Machine learning approaches for estimating cross-neutralization potential among FMD serotype O viruses

Abstract

AbstractIn this study, we aimed to develop an algorithm that uses sequence data to estimate cross-neutralization between serotype O foot-and-mouth disease viruses (FMDV) based on r1 values, while identifying key genomic sites associated with high or low r1 values. The ability to estimate cross-neutralization potential among co-circulating FMDVs in silico is significant for vaccine developers, animal health agencies making herd immunization decisions, and disease preparedness. Using published data on virus neutralization titer (VNT) assays and associated VP1 sequences from GenBank, we applied machine learning algorithms (BORUTA and random forest) to predict potential cross-reaction between serum/vaccine-virus pairs for 73 distinct serotype O FMDV strains. Model optimization involved tenfold cross-validation and sub-sampling to address data imbalance and improve performance.

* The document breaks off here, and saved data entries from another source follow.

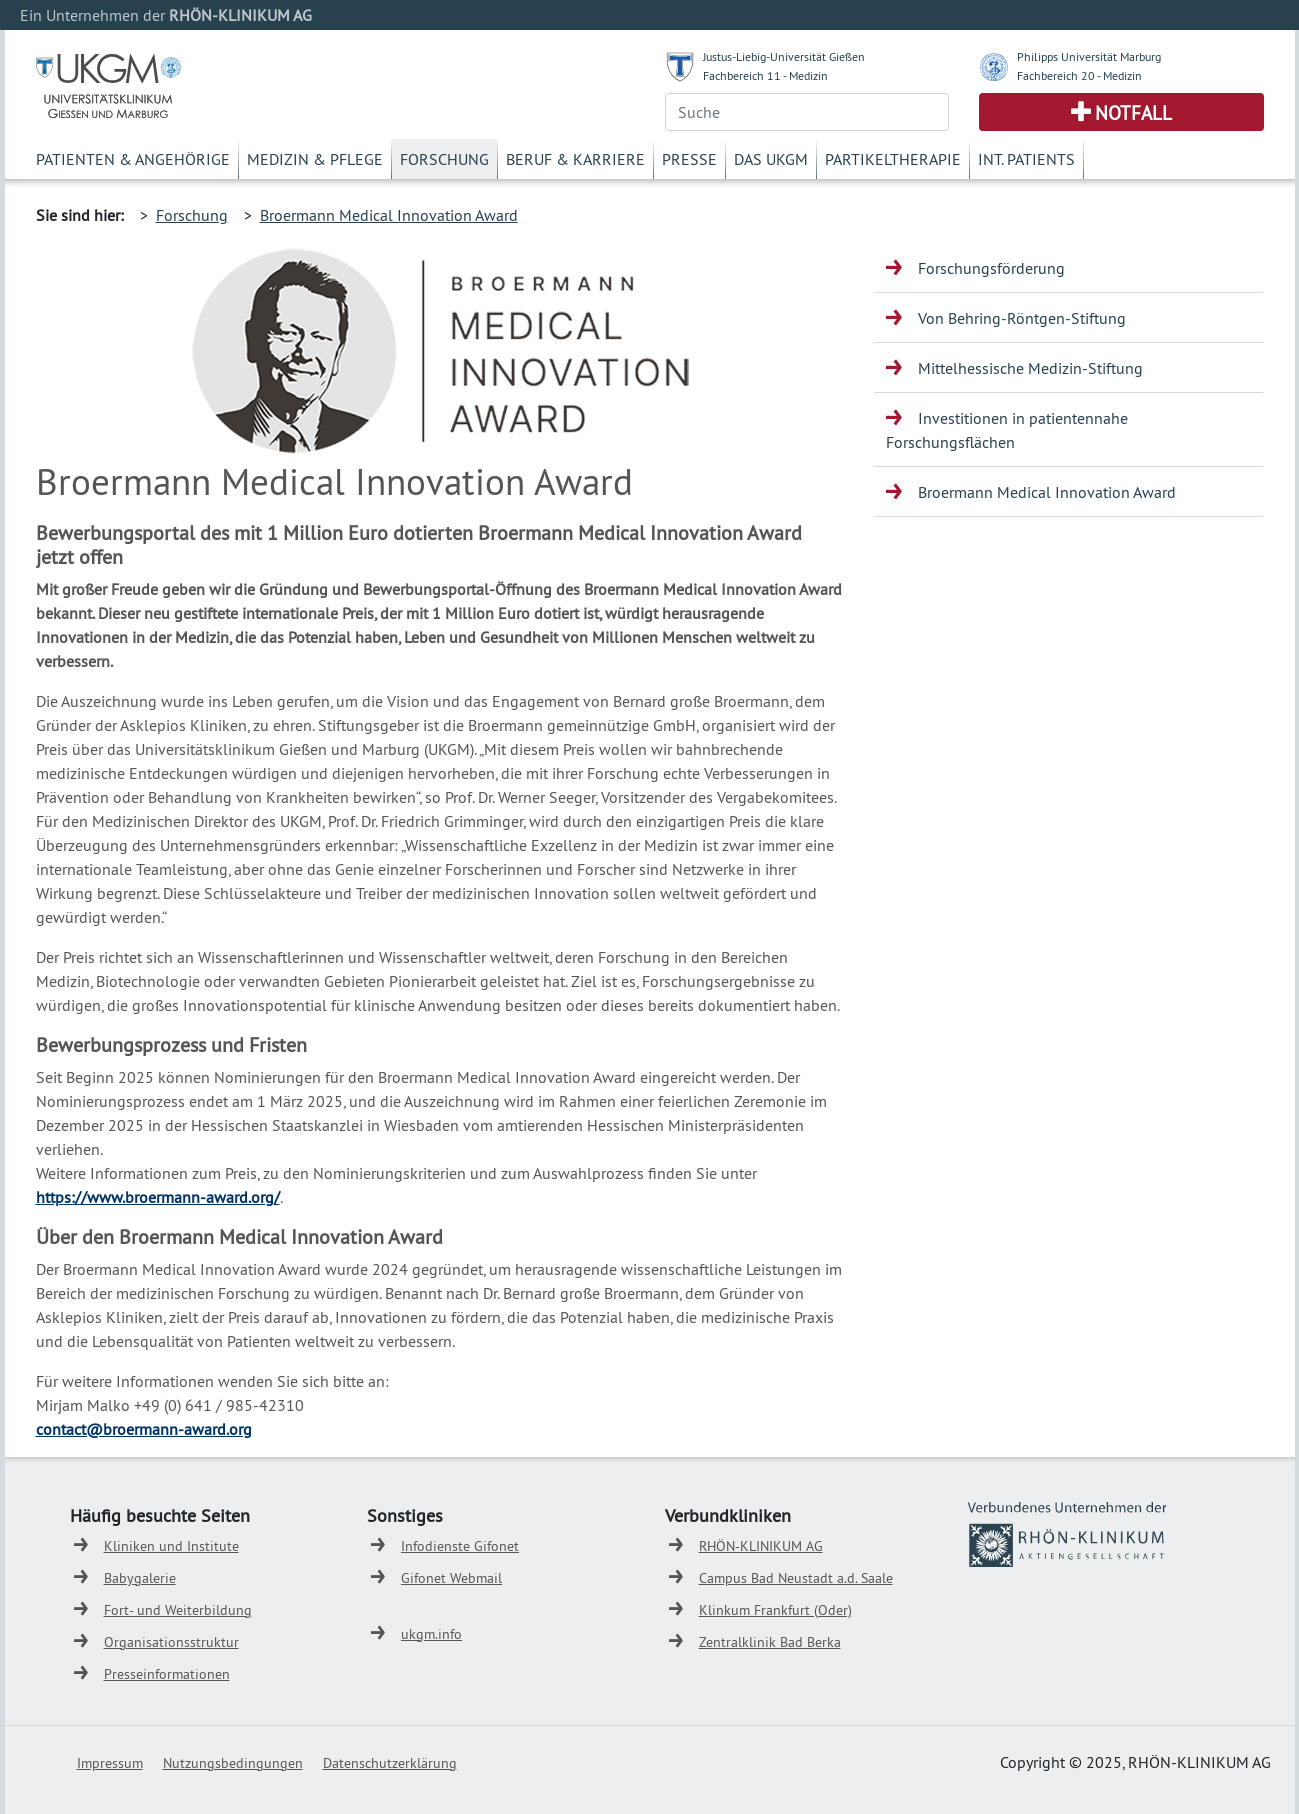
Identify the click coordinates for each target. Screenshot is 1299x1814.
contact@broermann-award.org (144, 1429)
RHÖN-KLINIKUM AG (761, 1546)
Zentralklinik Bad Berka (770, 1642)
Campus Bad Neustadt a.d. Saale (796, 1578)
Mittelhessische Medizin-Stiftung (1030, 368)
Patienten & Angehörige (133, 159)
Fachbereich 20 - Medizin (1079, 75)
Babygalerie (140, 1578)
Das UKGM (771, 159)
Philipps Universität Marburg (1089, 56)
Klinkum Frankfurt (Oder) (775, 1610)
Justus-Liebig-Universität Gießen (784, 56)
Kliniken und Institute (171, 1546)
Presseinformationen (167, 1674)
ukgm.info (431, 1634)
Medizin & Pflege (315, 159)
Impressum (110, 1763)
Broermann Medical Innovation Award (389, 215)
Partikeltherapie (893, 159)
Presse (689, 159)
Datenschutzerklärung (390, 1763)
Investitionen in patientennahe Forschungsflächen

Model predictors included amino acid distances, site-wise amino acid polymorphisms, and differences in potential N-glycosylation sites.The dataset comprised 108 observations (serum-virus pairs) from 73 distinct viruses with r1 values. Observations were dichotomized using a 0.3 threshold, yielding putative non-cross-neutralizing (< 0.3 r1 values) and cross-neutralizing groups (≥ 0.3 r1 values). The best model had a training accuracy, sensitivity, and specificity of 0.96 (95% CI: 0.88-0.99), 0.93, and 0.96, respectively, and an accuracy of 0.94 (95% CI: 0.71-1.00), sensitivity of 1.00, and specificity of 0.93, positive, and negative predictive values of 0.60 and 1.00, respectively, on one testing dataset and an accuracy, AUC, sensitivity, specificity, and predictive values all approaching 1.00 on a second testing dataset. Additionally, amino acid positions 48, 100, 135, 150, and 151 in the VP1 region alongside amino acid distance were found to be important predictors of cross-neutralization.Our study highlights the value of genetic/genomic data for informing immunization strategies in disease management and understanding potential immune-mediated competition amongst related endemic strains of serotype O FMDVs in the field. We also showcase leveraging routinely generated sequence data and applying a parsimonious machine learning model to expedite decision-making in selection of vaccine candidates and application of vaccines for controlling FMD, particularly serotype O. A similar approach can be applied to other serotypes.